### TASK REQUIREMENTS
Every entry below must be reproduced exactly.

### RECORDS FOR THE EXERCISE
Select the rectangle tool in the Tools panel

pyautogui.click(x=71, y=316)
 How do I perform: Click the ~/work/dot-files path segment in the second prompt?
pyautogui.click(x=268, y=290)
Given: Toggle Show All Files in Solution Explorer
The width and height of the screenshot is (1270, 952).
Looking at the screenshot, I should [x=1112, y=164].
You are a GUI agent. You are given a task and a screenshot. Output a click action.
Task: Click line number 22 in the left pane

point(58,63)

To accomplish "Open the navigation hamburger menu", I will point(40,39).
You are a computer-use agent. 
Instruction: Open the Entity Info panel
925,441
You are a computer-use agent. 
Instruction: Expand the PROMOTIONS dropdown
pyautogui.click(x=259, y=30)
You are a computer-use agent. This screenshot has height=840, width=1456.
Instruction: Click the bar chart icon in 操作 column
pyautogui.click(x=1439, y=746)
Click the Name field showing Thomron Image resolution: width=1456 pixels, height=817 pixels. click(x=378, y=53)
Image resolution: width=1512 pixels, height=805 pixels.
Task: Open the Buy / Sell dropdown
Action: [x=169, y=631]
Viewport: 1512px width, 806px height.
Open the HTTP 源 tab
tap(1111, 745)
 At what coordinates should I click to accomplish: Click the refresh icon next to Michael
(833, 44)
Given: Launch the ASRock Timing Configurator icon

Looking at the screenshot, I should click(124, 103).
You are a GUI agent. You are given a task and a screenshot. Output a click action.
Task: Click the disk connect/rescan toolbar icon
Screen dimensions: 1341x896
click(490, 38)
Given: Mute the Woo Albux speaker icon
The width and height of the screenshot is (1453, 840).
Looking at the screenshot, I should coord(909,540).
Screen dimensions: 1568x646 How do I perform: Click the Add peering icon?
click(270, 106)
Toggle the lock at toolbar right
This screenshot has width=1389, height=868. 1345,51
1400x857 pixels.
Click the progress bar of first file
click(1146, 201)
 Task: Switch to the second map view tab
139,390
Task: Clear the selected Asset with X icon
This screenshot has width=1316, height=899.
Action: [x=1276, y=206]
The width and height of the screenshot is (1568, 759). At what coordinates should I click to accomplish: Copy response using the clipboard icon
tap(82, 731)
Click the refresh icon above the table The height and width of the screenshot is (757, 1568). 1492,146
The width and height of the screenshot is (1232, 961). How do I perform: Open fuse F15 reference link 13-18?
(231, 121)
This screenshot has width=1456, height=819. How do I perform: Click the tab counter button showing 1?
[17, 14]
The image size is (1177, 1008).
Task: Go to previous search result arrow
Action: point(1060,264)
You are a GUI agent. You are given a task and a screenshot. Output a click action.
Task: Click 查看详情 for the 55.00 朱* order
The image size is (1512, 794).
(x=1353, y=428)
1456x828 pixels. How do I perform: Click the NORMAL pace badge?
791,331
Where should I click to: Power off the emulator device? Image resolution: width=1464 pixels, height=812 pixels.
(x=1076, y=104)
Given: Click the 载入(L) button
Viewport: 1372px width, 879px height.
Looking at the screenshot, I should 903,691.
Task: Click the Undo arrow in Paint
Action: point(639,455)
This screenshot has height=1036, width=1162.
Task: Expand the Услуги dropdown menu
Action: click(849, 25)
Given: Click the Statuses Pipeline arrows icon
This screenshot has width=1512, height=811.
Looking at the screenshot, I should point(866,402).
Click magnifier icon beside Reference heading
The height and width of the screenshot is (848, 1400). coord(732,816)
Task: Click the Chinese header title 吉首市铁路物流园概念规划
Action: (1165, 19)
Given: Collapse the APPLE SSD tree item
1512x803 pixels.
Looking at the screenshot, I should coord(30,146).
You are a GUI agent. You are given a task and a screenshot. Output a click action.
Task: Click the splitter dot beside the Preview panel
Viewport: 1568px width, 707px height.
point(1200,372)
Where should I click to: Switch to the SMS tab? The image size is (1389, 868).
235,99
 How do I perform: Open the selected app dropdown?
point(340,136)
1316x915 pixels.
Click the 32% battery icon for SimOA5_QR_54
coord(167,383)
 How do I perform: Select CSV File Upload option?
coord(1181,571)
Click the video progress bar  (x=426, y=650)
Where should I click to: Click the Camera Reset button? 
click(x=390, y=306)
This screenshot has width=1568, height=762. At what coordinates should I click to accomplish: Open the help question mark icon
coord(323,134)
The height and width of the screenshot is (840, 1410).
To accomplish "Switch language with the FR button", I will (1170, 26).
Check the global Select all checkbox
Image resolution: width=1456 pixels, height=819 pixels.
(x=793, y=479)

### SOLUTION TO THIS TASK
Select the rectangle tool in the Tools panel

pyautogui.click(x=71, y=316)
 How do I perform: Click the ~/work/dot-files path segment in the second prompt?
pyautogui.click(x=268, y=290)
Given: Toggle Show All Files in Solution Explorer
The width and height of the screenshot is (1270, 952).
Looking at the screenshot, I should [x=1112, y=164].
You are a GUI agent. You are given a task and a screenshot. Output a click action.
Task: Click line number 22 in the left pane

point(58,63)

To accomplish "Open the navigation hamburger menu", I will point(40,39).
You are a computer-use agent. 
Instruction: Open the Entity Info panel
925,441
You are a computer-use agent. 
Instruction: Expand the PROMOTIONS dropdown
pyautogui.click(x=259, y=30)
You are a computer-use agent. This screenshot has height=840, width=1456.
Instruction: Click the bar chart icon in 操作 column
pyautogui.click(x=1439, y=746)
Click the Name field showing Thomron Image resolution: width=1456 pixels, height=817 pixels. click(x=378, y=53)
Image resolution: width=1512 pixels, height=805 pixels.
Task: Open the Buy / Sell dropdown
Action: [x=169, y=631]
Viewport: 1512px width, 806px height.
Open the HTTP 源 tab
tap(1111, 745)
 At what coordinates should I click to accomplish: Click the refresh icon next to Michael
(833, 44)
Given: Launch the ASRock Timing Configurator icon

Looking at the screenshot, I should click(124, 103).
You are a GUI agent. You are given a task and a screenshot. Output a click action.
Task: Click the disk connect/rescan toolbar icon
Screen dimensions: 1341x896
click(490, 38)
Given: Mute the Woo Albux speaker icon
The width and height of the screenshot is (1453, 840).
Looking at the screenshot, I should coord(909,540).
Screen dimensions: 1568x646 How do I perform: Click the Add peering icon?
click(270, 106)
Toggle the lock at toolbar right
This screenshot has width=1389, height=868. 1345,51
1400x857 pixels.
Click the progress bar of first file
click(1146, 201)
 Task: Switch to the second map view tab
139,390
Task: Clear the selected Asset with X icon
This screenshot has width=1316, height=899.
Action: [x=1276, y=206]
The width and height of the screenshot is (1568, 759). At what coordinates should I click to accomplish: Copy response using the clipboard icon
tap(82, 731)
Click the refresh icon above the table The height and width of the screenshot is (757, 1568). 1492,146
The width and height of the screenshot is (1232, 961). How do I perform: Open fuse F15 reference link 13-18?
(231, 121)
This screenshot has width=1456, height=819. How do I perform: Click the tab counter button showing 1?
[17, 14]
The image size is (1177, 1008).
Task: Go to previous search result arrow
Action: point(1060,264)
You are a GUI agent. You are given a task and a screenshot. Output a click action.
Task: Click 查看详情 for the 55.00 朱* order
The image size is (1512, 794).
(x=1353, y=428)
1456x828 pixels. How do I perform: Click the NORMAL pace badge?
791,331
Where should I click to: Power off the emulator device? Image resolution: width=1464 pixels, height=812 pixels.
(x=1076, y=104)
Given: Click the 载入(L) button
Viewport: 1372px width, 879px height.
Looking at the screenshot, I should 903,691.
Task: Click the Undo arrow in Paint
Action: point(639,455)
This screenshot has height=1036, width=1162.
Task: Expand the Услуги dropdown menu
Action: click(849, 25)
Given: Click the Statuses Pipeline arrows icon
This screenshot has width=1512, height=811.
Looking at the screenshot, I should point(866,402).
Click magnifier icon beside Reference heading
The height and width of the screenshot is (848, 1400). coord(732,816)
Task: Click the Chinese header title 吉首市铁路物流园概念规划
Action: (1165, 19)
Given: Collapse the APPLE SSD tree item
1512x803 pixels.
Looking at the screenshot, I should coord(30,146).
You are a GUI agent. You are given a task and a screenshot. Output a click action.
Task: Click the splitter dot beside the Preview panel
Viewport: 1568px width, 707px height.
point(1200,372)
Where should I click to: Switch to the SMS tab? The image size is (1389, 868).
235,99
 How do I perform: Open the selected app dropdown?
point(340,136)
1316x915 pixels.
Click the 32% battery icon for SimOA5_QR_54
coord(167,383)
 How do I perform: Select CSV File Upload option?
coord(1181,571)
Click the video progress bar  (x=426, y=650)
Where should I click to: Click the Camera Reset button? 
click(x=390, y=306)
This screenshot has width=1568, height=762. At what coordinates should I click to accomplish: Open the help question mark icon
coord(323,134)
The height and width of the screenshot is (840, 1410).
To accomplish "Switch language with the FR button", I will (1170, 26).
Check the global Select all checkbox
Image resolution: width=1456 pixels, height=819 pixels.
(x=793, y=479)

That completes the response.